While I’m attracted to art that uses pure color, I find my own palette is limited to more blended tones. I suffered over this during the early years of my painting career thinking it was a great flaw in my work. It concerned me how predictable my color scheme had become, and still, I couldn’t change it. At this point, I was a watercolorist studying the way other watercolorists used color in their work. It was frustrating trying to emulate them. No good would ever come from painting in someone else’s style.
All of this changed after attending a Frank Stella lecture where he addressed this very issue of color. I look back on it now and realize this was a turning point for me. He spoke about two kinds of artists…those who used primary colors and those who used secondary colors. Stella knew at an early age, he was partial to bright, pure colors by the crayons he chose. I knew the opposite since I was more comfortable with quiet softer tones. It wasn’t the lack of understanding color that influenced my work, but something more basic. I’m a secondary color artist and it had nothing to do with talent.

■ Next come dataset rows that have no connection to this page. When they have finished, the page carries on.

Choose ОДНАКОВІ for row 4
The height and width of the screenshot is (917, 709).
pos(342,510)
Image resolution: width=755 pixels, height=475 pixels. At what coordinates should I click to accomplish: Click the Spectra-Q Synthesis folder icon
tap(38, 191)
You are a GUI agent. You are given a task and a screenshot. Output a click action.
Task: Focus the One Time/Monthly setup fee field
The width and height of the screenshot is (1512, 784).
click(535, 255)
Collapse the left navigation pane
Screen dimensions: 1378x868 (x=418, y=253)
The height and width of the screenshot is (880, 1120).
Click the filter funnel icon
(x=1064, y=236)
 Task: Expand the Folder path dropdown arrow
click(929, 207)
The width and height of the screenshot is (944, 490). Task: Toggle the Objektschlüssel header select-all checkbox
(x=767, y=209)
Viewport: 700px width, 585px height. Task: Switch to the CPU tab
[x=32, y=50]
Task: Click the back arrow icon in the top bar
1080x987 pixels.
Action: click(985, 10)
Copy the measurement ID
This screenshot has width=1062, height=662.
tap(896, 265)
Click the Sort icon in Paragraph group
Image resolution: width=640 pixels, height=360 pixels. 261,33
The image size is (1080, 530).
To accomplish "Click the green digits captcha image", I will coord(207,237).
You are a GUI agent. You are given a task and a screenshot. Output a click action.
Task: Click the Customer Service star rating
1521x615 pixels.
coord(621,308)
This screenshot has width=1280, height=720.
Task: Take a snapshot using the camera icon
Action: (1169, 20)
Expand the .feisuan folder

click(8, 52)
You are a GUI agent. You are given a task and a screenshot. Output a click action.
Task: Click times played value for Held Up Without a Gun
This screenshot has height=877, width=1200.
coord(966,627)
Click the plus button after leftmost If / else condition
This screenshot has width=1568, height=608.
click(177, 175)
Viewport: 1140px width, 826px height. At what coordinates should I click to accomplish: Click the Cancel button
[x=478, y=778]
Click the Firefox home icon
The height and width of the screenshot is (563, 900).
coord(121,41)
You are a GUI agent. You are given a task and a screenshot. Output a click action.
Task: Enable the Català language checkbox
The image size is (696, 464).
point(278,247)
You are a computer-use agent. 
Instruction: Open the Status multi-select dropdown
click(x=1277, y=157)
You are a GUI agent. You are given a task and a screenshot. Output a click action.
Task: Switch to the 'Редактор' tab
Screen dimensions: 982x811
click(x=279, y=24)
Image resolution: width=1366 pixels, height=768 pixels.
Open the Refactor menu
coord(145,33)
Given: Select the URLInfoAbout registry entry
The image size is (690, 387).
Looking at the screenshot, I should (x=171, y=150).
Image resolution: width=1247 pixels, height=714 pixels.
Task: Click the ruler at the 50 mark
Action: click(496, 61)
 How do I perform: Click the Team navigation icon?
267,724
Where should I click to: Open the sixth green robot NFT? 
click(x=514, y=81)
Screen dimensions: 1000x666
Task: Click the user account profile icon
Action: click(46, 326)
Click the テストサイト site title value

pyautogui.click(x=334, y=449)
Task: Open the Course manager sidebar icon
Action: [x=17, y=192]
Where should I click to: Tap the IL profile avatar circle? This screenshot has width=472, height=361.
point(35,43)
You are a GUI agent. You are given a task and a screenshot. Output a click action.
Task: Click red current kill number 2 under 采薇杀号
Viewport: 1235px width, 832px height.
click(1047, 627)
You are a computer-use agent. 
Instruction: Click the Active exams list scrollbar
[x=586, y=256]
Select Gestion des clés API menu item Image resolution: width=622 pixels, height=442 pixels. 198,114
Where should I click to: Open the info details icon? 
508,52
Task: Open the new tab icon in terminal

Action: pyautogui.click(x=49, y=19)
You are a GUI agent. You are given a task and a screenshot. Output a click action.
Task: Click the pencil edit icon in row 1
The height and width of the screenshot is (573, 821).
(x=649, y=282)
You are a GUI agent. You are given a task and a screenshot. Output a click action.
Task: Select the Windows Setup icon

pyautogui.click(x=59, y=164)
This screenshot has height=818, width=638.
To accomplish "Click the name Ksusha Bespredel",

So how does this affect my art? I’ve come to realize my art has this undertone of moodiness because of my palette. This is something I want to explore since my current work is about predators and victims. The colors I use have a greyed down uniformity, and instead of wishing it different, I have come to embrace the possibilities it offers. The trick is to keep the paint clean and sharp-edged; to avoid muddy passages that compromise the integrity of the composition.
Now when I intentionally place bits of bright color in my work, it creates a movement or depth of field I could never achieve without it. Knowing how I process color has advanced my art emotionally and intellectually and has given me a greater insight into the way other artists approach their work.